Institutional economics, collective action & change


Institutional economists have held that we do not know how institutions change. I speculate why collective action as an agent of institutional change has been ignored

I used to be surprised that institutional economists argue that they do not know how institutional change happens. Collective action is such a prominent driving force, how could the economists have missed this? I speculate that this must be due to the structure-agent dichotomy in social sciences. Social theorists across disciplines have struggled between choosing structures or agency as their basis of analysis. Those who choose structures (production relations, prices, etc.) effectively assume that all human action is determined by the structures. When this is combined with the notion of equilibrium, institutional change can be explained mainly by external changes.

Once agency is removed from the picture, collective action becomes almost irrelevant. In other words, collective action is effective only as a process that brings about equilibrium when there is structural change and thus has no explanatory power. Even in game theory where the notion of an agent is central, agency has little relevance. This is because each agent is supposed to exhaust all strategic possibilities at each point of time, choosing the best possible response each time. In effect, the agent can do something different only when there is a structural change. There are some variations to this theme, but they are by and large trivial.

Equilibrium is a useful schema to understand how certain things work but its indiscriminate extension to every phenomenon is unproductive. The absence of alternative ways to understand how things work in economics today has impoverished the discipline and its ability to comprehend a wide range of phenomena. In my view, dispensing with it as the sole lens is crucial to understanding the role of collective action. It is of course possible to think of collective action as an agent of structural change that in turn can affect equlibria in different spheres (e.g. collective action against liquor can bring about prohibition or increased tax that will change the supply curve of liquor).

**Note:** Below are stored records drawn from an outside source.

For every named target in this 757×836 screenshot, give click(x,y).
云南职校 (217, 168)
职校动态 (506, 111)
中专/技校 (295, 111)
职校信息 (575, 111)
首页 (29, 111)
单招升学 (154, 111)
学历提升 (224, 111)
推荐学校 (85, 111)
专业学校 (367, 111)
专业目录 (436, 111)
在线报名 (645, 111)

We can take different forms of collective action as forces by themselves that seek to affect institutions – both formal and informal. I have looked at the role of five kinds of social movements in Tamil Nadu and how they brought about political and social change. These changes in turn have had profound consequences for the development of the state. It is also possible to speculate the implications current social movements in India may have for future developments. If we are prepared to start with collective action and social movements as agents of change, lot of insights can be brought into understanding institutional change that has happened in the past and how things will happen in the future.